→ Document section:
((
= Effie Stephanidis =

Comedic character played by Mary Coustas

Efthimia Francesca Stephanidis, better known as just "Effie", is an outrageous comedic character played by Australian actress Mary Coustas. Coustas depicts a stereotypical second-generation Greek Australian.

==History==
===Origins===
The character originated in the popular Seven network comedy program Acropolis Now, which ran from 1989 to 1992. Since then, the character has appeared in Effie, Just Quietly (2001), and hosting the short-lived 2003 talk show Greeks On The Roof (based on the British series The Kumars at No. 42) in character with other actors playing her family. She has also appeared in a number of television commercials (most recently for AAPT).

Effie's catchphrases include "How embarrassment!" (see malapropism) in response to any potentially embarrassing situation. She greets people with "Hello, good thanks" before they have even asked her how she is feeling.
))
→ Records shown:
((
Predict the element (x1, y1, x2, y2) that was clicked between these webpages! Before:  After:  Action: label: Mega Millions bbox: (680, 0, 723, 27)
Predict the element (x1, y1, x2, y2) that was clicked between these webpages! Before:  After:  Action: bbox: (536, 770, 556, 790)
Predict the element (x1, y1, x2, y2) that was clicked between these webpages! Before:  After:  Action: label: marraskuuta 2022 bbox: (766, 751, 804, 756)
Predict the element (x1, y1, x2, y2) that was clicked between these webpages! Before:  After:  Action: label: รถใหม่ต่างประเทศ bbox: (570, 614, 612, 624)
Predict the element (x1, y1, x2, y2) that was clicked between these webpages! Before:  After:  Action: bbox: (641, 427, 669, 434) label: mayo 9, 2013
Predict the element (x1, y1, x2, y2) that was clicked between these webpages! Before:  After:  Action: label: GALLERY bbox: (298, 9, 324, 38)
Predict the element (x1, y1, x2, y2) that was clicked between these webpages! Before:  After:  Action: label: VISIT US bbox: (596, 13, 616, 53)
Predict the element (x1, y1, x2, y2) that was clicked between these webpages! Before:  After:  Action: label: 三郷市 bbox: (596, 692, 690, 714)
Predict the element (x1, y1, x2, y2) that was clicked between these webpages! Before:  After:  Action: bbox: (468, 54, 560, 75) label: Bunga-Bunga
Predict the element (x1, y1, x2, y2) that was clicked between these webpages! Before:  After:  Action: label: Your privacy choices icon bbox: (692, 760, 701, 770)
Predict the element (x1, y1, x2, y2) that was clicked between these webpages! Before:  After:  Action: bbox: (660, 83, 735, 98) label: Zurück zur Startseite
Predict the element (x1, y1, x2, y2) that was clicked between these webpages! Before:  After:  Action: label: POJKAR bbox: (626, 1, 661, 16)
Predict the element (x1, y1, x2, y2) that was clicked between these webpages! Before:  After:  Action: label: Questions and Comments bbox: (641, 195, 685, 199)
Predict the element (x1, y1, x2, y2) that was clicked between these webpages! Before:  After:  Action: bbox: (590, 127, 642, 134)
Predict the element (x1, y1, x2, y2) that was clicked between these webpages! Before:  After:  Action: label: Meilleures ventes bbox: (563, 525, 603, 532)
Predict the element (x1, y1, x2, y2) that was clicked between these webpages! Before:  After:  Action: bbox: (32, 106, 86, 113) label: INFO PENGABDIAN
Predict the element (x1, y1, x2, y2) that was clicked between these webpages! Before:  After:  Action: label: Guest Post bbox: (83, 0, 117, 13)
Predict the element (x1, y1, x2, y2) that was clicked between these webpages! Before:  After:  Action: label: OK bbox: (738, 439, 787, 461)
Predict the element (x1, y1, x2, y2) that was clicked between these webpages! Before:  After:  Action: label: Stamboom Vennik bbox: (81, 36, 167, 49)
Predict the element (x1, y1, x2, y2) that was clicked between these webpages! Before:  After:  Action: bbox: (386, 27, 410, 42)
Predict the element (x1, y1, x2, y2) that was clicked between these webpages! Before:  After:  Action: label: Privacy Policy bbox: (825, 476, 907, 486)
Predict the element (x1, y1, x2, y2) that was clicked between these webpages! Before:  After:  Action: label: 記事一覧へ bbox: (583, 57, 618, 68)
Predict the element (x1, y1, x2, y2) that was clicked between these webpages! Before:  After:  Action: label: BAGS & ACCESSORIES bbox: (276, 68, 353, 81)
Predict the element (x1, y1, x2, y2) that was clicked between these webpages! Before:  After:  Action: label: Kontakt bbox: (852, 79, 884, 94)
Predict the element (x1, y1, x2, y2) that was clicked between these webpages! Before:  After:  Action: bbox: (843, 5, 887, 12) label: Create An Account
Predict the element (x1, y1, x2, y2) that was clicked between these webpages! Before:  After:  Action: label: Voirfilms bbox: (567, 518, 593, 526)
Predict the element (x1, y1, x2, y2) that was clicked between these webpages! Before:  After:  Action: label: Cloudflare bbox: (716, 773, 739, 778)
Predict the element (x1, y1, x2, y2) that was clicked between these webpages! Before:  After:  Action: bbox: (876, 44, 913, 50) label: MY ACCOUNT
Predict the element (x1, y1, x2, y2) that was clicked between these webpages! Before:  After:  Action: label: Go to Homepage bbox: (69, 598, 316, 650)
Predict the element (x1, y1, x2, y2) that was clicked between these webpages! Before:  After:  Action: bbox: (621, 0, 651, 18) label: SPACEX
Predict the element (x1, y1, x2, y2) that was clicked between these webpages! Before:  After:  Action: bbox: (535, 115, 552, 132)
))
→ Set exercise 1: From the Effie Stephanidis article above, write out the passage that begins at the words "Efthimia Francesca Stephanidis, better" and stops after the words "second-generation Greek Australian.".
→ Set exercise 2: According to the Effie Stephanidis article, between which years did Acropolis Now run?

→ Worked solution 1:
Efthimia Francesca Stephanidis, better known as just "Effie", is an outrageous comedic character played by Australian actress Mary Coustas. Coustas depicts a stereotypical second-generation Greek Australian.

→ Worked solution 2: Acropolis Now ran from 1989 to 1992.